Issue 42: add Boltz tracing + SLURM runner + docs by ArishV1 · Pull Request #45 · AI2Science/vizfold-foundation

ArishV1 · 2026-02-22T00:11:27Z

Context

Delivers end-to-end Boltz-2 inference + tracing for Issue #42 (VizFold-style attention traces and arc diagrams).
Prioritizes reproducibility on PACE ICE / Slurm GPU (scratch env, deterministic runner, stable OUT_RUN naming, consistent layout, and automated validation—including strict checks aligned with what the Slurm runner enforces).

New Functionality

Tracing injection (no Boltz fork)

Tracing remains via boltz_trace/sitecustomize.py, active when BOLTZ_TRACE_DIR is set (runner puts boltz_trace first on PYTHONPATH).
Exports attention-style traces in VizFold’s text format:
- msa_row_attn_layer{L}.txt
- triangle_start_attn_layer{L}_residue_idx_{r}.txt
- triangle_end_attn_layer{L}_residue_idx_{r}.txt
Supports BOLTZ_TRACE_LAYERS, BOLTZ_TRACE_RESIDUES, BOLTZ_TRACE_TOPK, BOLTZ_TRACE_HEAD=all|<idx> (runner maps BOLTZ_TRACE_HEAD → internal TRACE_HEAD; default all).

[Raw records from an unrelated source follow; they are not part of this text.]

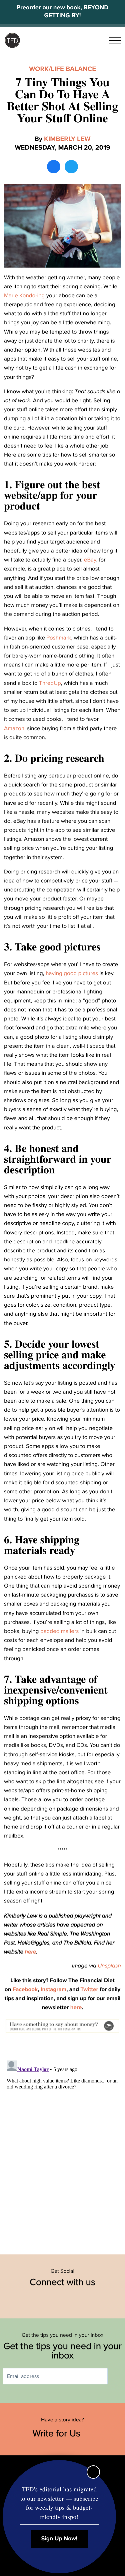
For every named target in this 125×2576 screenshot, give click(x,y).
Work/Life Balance (62, 69)
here (30, 1951)
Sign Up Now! (59, 2538)
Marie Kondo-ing (24, 295)
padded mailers (59, 1631)
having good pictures (72, 973)
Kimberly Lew (67, 139)
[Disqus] (62, 2141)
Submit (117, 2376)
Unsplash (109, 1965)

Proxy-head expansion for format compatibility

scripts/boltz/expand_proxy_heads.py: when traces are effectively single-head in proxy mode, duplicates blocks so the arc pipeline can target a consistent multi-head layout (default 4 heads in the runner).
Explicitly documented and logged as a format shim (not independent per-head attention in proxy mode); exit status wired for scripting.

Optional activation dumps

act_npz/pairformer_boltz/*.npz when BOLTZ_ACT_DIR is set (runner sets it): validates expected keys/shapes under --strict (pair_norm, pair_slice).

Offline format + layout regression (CPU, no GPU)

scripts/boltz/check_trace_format_fixtures.py + committed scripts/boltz/fixtures/*.txt for trace text format checks.
tests/test_boltz_trace_validate.py: builds a minimal OUT_RUN and runs validate_boltz_traces.py --strict, plus a negative test for manifest.json run_dir mismatch.

Runner / Reproducibility

Environment build (scratch, GPU-ready, avoids conflicts)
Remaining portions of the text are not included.